Ailesiyle Türkiye’ye tahliye edilen Sulh Hepçomar, sığınaklarda kaldıklarını söyleyerek, “Çocukla yerin 2-3 metre altında kaldık, evimizle sığınak arası 7 dakika mesafeydi” dedi.
Rusya’nın askeri harekatı sürdürdüğü Ukrayna’dan tahliye edilen Türklerin ana vatana gelişleri devam ediyor.
Dışişleri Bakanlığı’nın organizasyonuyla Romanya’dan otobüse bindirilen, aralarında Ukraynalıların da bulunmuş olduğu 45 şahıs, Edirne’den Bulgaristan’a oluşturulan Hamzabeyli Sınır Kapısı’ndan Türkiye’ye geldi.
Hamzabeyli’de yiyecek ve içecek ikramı meydana getirilen kişiler, Türkiye’de olmaktan mutlu duyduklarını dile getirdi.
Odessa’da 14 senedir grafik tasarımıyla uğraşan Sulh Hepçomar da Rusya asıllı eşi Anna Hepçomar ve kızı ile Türkiye’ye geldi.
14 senelik birikimlerini geride bıraktıklarını özetleyen Sulh Hepçomar, “Harp çıkmış olduğu ilk gün çatışmalar oldukca azdı aslına bakarsan. İlk gün havalimanlarını bombaladılar, askeri havalimanlarını. Öyleki geçti ilk gün. İkinci gün ise oldukca şiddetli geçti. İkinci gün sığınaklara gitmek zorunda kaldık. Yanımıza fazla yiyecek alamadık. Orada Ruslar da vardı, çolukla çocukla yerin 2-3 metre altında kalmak zorunda kaldık. O gün öğlen sığınağa girdik. Ertesi gün saat 06.00’da çıkabildik sığınaktan. Evimiz ile sığınak arası 7 dakika mesafeydi.
Ukrayna’dan dönen Türk: Çocukla yerin 3 metre altında kaldık VİDEO
Evimizin oraya geldiğimizde 400 mesafede 7 tane Rus tankı vardı, 3 tanesi terk edilmiş, 4 tanesi patlatılmıştı. Tüm dükkanlar yanmış, oradaki tüm mağazalar yanmış, apartmanların camları her taraf inmiş. Fazlaca fena bir ortam vardı. Konsoloslukta devamlı kontakt halindeydik fakat biz kendimiz çıkamıyorduk oradan. Orada oluşturulan bir köprü var. O köprüyü Rus askerleri geçmesin diye kaldırıyorlar. Onu kaldırdıkları için düzgüsel araçlar da geçemiyor, sonrasında bizlere konsolosluktan haber geldi. Onun yardımıyla 30 dakika içinde bir tek üstümüzü, başımıza aldık ve çıktık otobüse yetiştik. Konsolosluğa geldik. Konsolosluktan destek oldular, sağ olsunlar. 27 kişiydik, orada kapalı bir otel vardı, oteli açtırdılar.

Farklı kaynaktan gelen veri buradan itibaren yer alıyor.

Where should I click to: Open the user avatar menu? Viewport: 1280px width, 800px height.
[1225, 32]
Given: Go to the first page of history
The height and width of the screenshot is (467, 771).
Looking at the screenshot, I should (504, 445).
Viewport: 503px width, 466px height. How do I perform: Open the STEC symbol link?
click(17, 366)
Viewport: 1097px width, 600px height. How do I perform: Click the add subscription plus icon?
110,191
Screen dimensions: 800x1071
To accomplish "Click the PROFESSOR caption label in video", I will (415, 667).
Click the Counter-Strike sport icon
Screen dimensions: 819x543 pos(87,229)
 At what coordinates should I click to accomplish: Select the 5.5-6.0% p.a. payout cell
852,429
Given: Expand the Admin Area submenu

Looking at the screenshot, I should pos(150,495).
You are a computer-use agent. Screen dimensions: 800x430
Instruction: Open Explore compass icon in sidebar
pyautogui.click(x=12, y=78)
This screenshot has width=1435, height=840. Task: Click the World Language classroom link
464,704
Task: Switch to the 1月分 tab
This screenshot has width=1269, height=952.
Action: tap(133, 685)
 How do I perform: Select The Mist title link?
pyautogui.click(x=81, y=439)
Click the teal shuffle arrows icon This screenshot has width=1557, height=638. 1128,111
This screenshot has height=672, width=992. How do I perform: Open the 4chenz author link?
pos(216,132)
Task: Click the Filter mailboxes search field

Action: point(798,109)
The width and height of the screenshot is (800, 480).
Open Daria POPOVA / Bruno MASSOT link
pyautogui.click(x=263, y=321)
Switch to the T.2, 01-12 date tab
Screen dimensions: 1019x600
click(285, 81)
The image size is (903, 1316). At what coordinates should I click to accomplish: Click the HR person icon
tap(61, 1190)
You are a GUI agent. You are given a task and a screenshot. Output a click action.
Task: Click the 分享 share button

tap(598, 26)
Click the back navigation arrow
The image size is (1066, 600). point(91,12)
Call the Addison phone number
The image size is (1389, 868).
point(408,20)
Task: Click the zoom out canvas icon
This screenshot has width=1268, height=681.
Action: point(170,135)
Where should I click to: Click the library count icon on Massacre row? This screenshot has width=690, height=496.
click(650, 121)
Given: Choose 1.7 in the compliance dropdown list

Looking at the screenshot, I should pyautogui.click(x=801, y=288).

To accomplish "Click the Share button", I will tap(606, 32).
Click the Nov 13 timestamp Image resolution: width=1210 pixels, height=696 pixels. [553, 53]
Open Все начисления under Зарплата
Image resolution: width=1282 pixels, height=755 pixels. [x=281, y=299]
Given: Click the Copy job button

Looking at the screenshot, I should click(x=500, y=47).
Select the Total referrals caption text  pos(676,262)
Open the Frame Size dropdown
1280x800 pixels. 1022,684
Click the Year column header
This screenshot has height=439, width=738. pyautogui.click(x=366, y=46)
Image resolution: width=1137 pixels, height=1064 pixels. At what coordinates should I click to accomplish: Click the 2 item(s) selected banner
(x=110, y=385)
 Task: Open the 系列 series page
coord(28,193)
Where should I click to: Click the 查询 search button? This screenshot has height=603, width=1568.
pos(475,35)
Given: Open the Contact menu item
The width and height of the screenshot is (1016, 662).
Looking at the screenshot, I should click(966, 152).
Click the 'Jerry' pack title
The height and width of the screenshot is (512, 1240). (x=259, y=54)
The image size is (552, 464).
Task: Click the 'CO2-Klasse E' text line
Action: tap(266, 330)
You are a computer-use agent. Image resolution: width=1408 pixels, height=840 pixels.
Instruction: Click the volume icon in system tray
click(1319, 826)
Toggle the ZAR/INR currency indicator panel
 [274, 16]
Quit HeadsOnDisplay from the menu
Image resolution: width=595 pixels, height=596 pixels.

Hepimizi otele yerleştirdiler. Otelden sonrasında işte yolculuğumuz başladı ertesi gün.” diye konuştu.
Rus eşinin avukat bulunduğunu sadece fakültede fotoğrafçılık okuduğunu ve beraber çalıştıklarını söyleyen Hepçomar, “Her şeyimiz orada kaldı. Hiçbir şeyimizi anlamadık. Şu an üstümüzde ne var ise o. Çocuğun ilacı var bagajımızda, çocuğumun alerjik rahatsızlığı var. Nefes alması için bir aygıt var. Onları alabildik. Onun haricinde başka bir şey almadık. Telefonlarımız, üstümüzdekiler bu şekilde geldik”. dedi.
Sulh Hepçomar’ın eşi Anna Hepçomar da Rusya lideri Vladimir Putin’in yaptığının doğru olmadığını ve terör oluşturduğu söylemiş oldu. Hepçomar, Ukrayna’da yaşayan Ruslar ile Ukraynalı halk içinde mesele olmadığını altını çizdi.
Eşi ve 2 aylık bebekleri ile Odessa’dan Türkiye’ye gelen Allina-Samet Aydoğan çifti de geride akrabalarını bıraktıklarını söylemiş oldu.
Oğulları Samet’in 2 ay ilkin dünyaya geldiğini özetleyen Allina Aydoğan, “Odessa’dan kaçtık. Kiev ve Harkov’u bombardımana tuttu Rusya. Odessa da bu şekilde bir duruma düşmeden kaçmaya karar verdik savaştan bundan dolayı artık oldukca feci bir bombardımana tuttu halkı. Milletin hepsi bodrum katlarına firar etti.” dedi.